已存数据
○ ○ ○ ○ ○
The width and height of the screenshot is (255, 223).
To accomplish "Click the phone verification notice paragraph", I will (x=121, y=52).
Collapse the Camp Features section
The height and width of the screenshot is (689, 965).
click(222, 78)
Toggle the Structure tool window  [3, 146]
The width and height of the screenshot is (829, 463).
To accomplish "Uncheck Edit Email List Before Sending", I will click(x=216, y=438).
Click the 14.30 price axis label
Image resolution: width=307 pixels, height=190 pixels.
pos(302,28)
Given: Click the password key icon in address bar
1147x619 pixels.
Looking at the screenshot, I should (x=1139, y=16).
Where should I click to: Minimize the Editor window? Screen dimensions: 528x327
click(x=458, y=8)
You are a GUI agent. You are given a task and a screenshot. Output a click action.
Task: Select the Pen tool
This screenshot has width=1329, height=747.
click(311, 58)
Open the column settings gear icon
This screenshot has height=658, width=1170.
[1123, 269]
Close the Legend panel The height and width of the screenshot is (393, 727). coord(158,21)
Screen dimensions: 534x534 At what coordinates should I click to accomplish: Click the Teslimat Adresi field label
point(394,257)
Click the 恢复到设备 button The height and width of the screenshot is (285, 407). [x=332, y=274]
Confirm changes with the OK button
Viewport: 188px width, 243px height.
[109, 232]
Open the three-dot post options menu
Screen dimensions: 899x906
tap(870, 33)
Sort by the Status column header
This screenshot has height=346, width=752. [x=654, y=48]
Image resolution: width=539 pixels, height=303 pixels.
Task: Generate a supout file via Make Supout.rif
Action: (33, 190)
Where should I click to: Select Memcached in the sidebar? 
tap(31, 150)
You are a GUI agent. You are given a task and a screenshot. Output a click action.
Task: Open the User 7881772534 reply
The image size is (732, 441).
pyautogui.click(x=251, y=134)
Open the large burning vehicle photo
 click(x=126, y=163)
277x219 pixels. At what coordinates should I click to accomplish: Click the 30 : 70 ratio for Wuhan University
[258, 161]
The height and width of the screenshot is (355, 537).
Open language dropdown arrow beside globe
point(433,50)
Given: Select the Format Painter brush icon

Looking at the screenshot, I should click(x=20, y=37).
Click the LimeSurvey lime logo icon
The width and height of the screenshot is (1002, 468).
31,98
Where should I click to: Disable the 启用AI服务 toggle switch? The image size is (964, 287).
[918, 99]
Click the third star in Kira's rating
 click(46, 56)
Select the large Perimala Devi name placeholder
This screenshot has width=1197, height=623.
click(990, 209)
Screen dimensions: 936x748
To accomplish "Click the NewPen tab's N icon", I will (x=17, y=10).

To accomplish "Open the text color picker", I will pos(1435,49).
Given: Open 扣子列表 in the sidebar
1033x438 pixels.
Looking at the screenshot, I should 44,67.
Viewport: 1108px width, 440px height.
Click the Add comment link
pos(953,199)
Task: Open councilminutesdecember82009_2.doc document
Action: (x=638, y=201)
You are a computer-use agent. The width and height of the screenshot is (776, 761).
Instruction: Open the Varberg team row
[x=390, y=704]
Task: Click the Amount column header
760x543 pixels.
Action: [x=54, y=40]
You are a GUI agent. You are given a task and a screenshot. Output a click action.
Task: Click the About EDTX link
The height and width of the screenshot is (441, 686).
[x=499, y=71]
○ ○ ○ ○ ○
任务说明
把上面记录中从含有“Select the large”的那一行到含有“Action: [x=54, y=40]”的那一行一字不差地抄写出来，首尾两行都要包括。

回答如下
Select the large Perimala Devi name placeholder
This screenshot has width=1197, height=623.
click(990, 209)
Screen dimensions: 936x748
To accomplish "Click the NewPen tab's N icon", I will (x=17, y=10).

To accomplish "Open the text color picker", I will pos(1435,49).
Given: Open 扣子列表 in the sidebar
1033x438 pixels.
Looking at the screenshot, I should 44,67.
Viewport: 1108px width, 440px height.
Click the Add comment link
pos(953,199)
Task: Open councilminutesdecember82009_2.doc document
Action: (x=638, y=201)
You are a computer-use agent. The width and height of the screenshot is (776, 761).
Instruction: Open the Varberg team row
[x=390, y=704]
Task: Click the Amount column header
760x543 pixels.
Action: [x=54, y=40]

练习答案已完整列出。